Templar Crusades

MFU Crusades on Bittensor - Miners compete to optimize training code for maximum MFU (Model FLOPs Utilization).

How It Works

┌───────────────────────────────────────────────────────────────────────────────── ┐
│                              Crusades FLOW                                       │
│                                                                                  │
│   MINER                        BLOCKCHAIN                      VALIDATOR         │
│     │                                                              │             │
│     │  1. Host train.py at URL                                     │             │
│     │     (Gist, Pastebin, etc)                                    │             │
│     │                                                              │             │
│     ├──▶ 2. Submit URL ─────────▶ set_reveal_commitment            │             │
│     │                             (timelock encrypted)             │             │
│     │                                    │                         │             │
│     │                                    │ (wait reveal_blocks)    │             │
│     │                                    ▼                         │             │
│     │                              3. Decrypted ◀───────────────── ┤ Read        │
│     │                                                              │             │
│     │                                                     4. Download code       │
│     │                                                        from URL            │
│     │                                                              │             │
│     │                                                     5. Runs in Container   │
│     │                                                        (X eval runs)       │
│     │                                                              │             │
│     │                                                     6. Calculate MFU       │
│     │                                                        (median score)      │
│     │                                                              │             │
│     │                                                     7. Set weights         │
│                                                                                  │
└───────────────────────────────────────────────────────────────────────────────── ┘

Quick Start

Prerequisites

# Clone and setup
git clone https://github.com/one-covenant/crusades
cd crusades
curl -LsSf https://astral.sh/uv/install.sh | sh
uv sync

# Create .env (for HuggingFace access)
echo "HF_TOKEN=hf_your_token" > .env

For Miners

1. Setup & Test Locally

# Download model & data for local testing
uv run local_test/setup_benchmark.py

Hardware requirement: The benchmark uses 2x A100 80 GB GPUs. The model (Qwen2.5-3B) fits on a single GPU, so DDP, FSDP, and TP strategies are all viable.
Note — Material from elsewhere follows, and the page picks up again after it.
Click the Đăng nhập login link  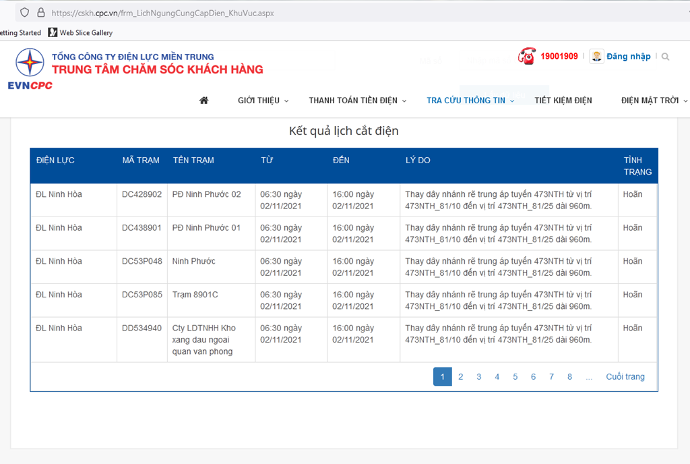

Simulate the Validator (Recommended)

Test your train.py inside the exact same Docker container the production validator uses. This gives MFU numbers that closely match the tournament leaderboard and avoids environment dependency mismatches.

# Build the eval image (from repo root)
docker build --network=host -f environments/templar/Dockerfile \
    --no-cache -t templar-eval:latest .

# Run the simulation (requires 2x A100 GPUs)
# Note: MFU/benchmark results will only closely match leaderboard numbers
# when executed on the same GPU model (A100). Runs on other hardware may
# produce divergent MFU results.
docker run --gpus 2 -it --rm \
    --ipc=host \
    --ulimit memlock=-1:-1 \
    -e NCCL_P2P_LEVEL=NVL \
    -e NCCL_SHM_USE_CUDA_MEMCPY=1 \
    -e NCCL_NVLS_ENABLE=1 \
    -e NCCL_IB_DISABLE=1 \
    -e PYTORCH_CUDA_ALLOC_CONF=expandable_segments:True \
    -v "$(pwd)/local_test/train_fsdp.py":/test/train.py:ro \
    -v "$(pwd)/local_test/simulate_validator.py":/test/simulate.py:ro \
    -v "$(pwd)/hparams/hparams.json":/app/hparams.json:ro \
    -v "$(pwd)/environments/templar/env.py":/app/env.py:ro \
    -v "$(pwd)/src/crusades/core/security_defs.py":/app/crusades/core/security_defs.py:ro \
    -e PYTHONPATH=/app \
    templar-eval:latest \
    python3 /test/simulate.py

Replace train_fsdp.py with train_ddp.py, train_tp.py, or train_mixed.py to test other strategies. train_mixed.py requires 4 GPUs (dp_size=2, tp_size=2).

This runs the full evaluation pipeline: security scan, reference baseline, warmup, timed eval, weight verification, and MFU calculation — all with the same thresholds as production.

2. Host Your Code

Host your train.py at any URL that returns raw code:

GitHub Gist (recommended - use secret gist for privacy)
Raw GitHub file (use raw.githubusercontent.com)
Pastebin or any paste service
Any HTTP/HTTPS URL

3. Submit to Crusades

# Submit to mainnet
uv run -m neurons.miner submit "https://gist.github.com/user/gist_id" \
    --wallet.name your_wallet \
    --wallet.hotkey your_hotkey \
    --network finney

# Submit to localnet (testing)
uv run -m neurons.miner submit "https://gist.github.com/user/gist_id" \
    --wallet.name your_wallet \
    --wallet.hotkey your_hotkey \
    --network local

Parameters: --wallet.name, --wallet.hotkey, --network (finney/test/local)

For Validators

See docs/Validator.md for detailed validator setup.

train.py Requirements

You submit a single train.py file. The files in local_test/ (train_fsdp.py, train_tp.py, train_ddp.py, train_mixed.py, train.py) are reference examples only — use them as a starting point for your own train.py.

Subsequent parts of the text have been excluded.